安全组基础操作原理
阿里云安全组作为虚拟防火墙,通过设置入方向和出方向规则实现端口流量控制。每个ECS实例必须关联至少一个安全组,默认规则仅允许ICMP协议和SSH 22端口入站访问。
- HTTP 80/TCP
网页服务 - HTTPS 443/TCP
加密传输 - MySQL 3306/TCP
数据库连接
端口开放详细步骤
- 登录ECS管理控制台,选择目标实例所在区域
- 进入实例详情页,切换至【安全组】标签页
- 点击【管理规则】进入规则配置界面
- 选择入方向规则类型,点击【手动添加】按钮
- 设置协议类型、端口范围和授权对象(0.0.0.0/0表示全开放)
端口范围设置规范
端口范围支持三种格式:单个端口(如80)、连续端口(3306/3389)、协议分离设置(TCP/UDP)。

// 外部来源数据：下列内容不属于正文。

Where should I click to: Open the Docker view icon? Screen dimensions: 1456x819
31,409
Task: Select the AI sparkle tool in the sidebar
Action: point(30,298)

需特别注意:
- FTP服务需同时开放21端口和被动模式端口段
- Windows远程桌面默认使用3389/TCP
- 数据库服务建议限制授权IP段
操作注意事项
开放端口时应遵循最小权限原则,避免使用全端口开放策略。建议在修改安全组规则前进行以下检查:
- 服务器本地防火墙是否放行对应端口
- 服务进程是否正常监听目标端口
- 网络ACL是否存在冲突规则
完成配置后可通过telnet命令或在线端口检测工具验证连通性。
通过合理配置安全组规则,既可保障云服务器必要服务的网络可达性,又能有效降低安全风险。建议定期审计安全组规则,及时清理过期配置,并开启云防火墙进行威胁防护。